Output every line of the rows below as a Markdown table with the columns "No." and "Text", numbering each line and leaving out blank lines and all pictures.

### Stored items

☆ ☆ ☆ ☆ ☆

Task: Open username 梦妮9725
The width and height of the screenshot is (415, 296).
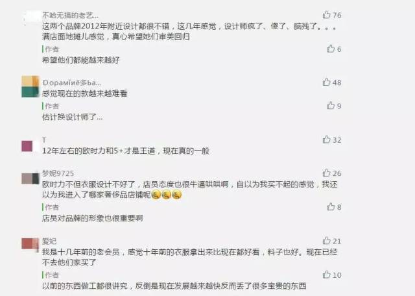Action: 58,173
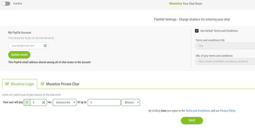Click the checkmark icon beside Monetize Private Chat
Screen dimensions: 255x131
[x=42, y=84]
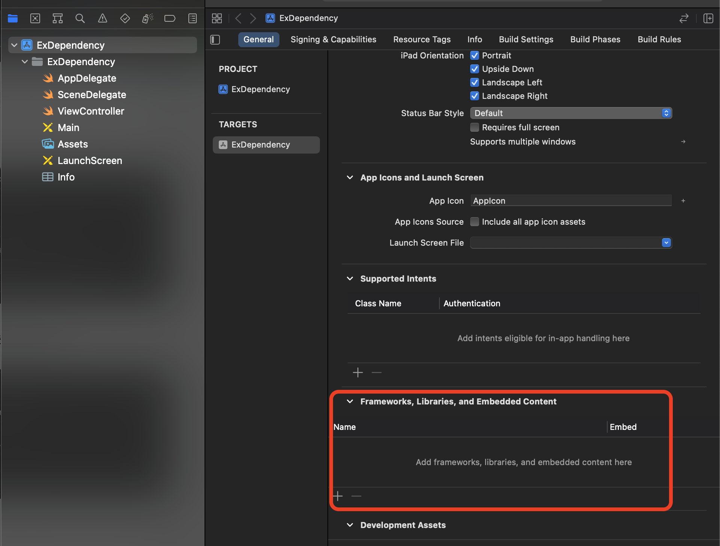This screenshot has height=546, width=720.
Task: Open the Issue navigator warning icon
Action: click(102, 18)
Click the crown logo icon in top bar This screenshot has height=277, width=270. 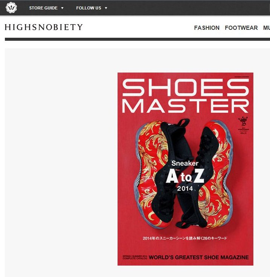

☆ ☆ ☆ ☆ ☆

### Solution to the exercise
| No. | Text |
|---|---|
| 1 | Task: Open username 梦妮9725 |
| 2 | The width and height of the screenshot is (415, 296). |
| 3 | Action: 58,173 |
| 4 | Click the checkmark icon beside Monetize Private Chat |
| 5 | Screen dimensions: 255x131 |
| 6 | [x=42, y=84] |
| 7 | This screenshot has height=546, width=720. |
| 8 | Task: Open the Issue navigator warning icon |
| 9 | Action: click(102, 18) |
| 10 | Click the crown logo icon in top bar This screenshot has height=277, width=270.  |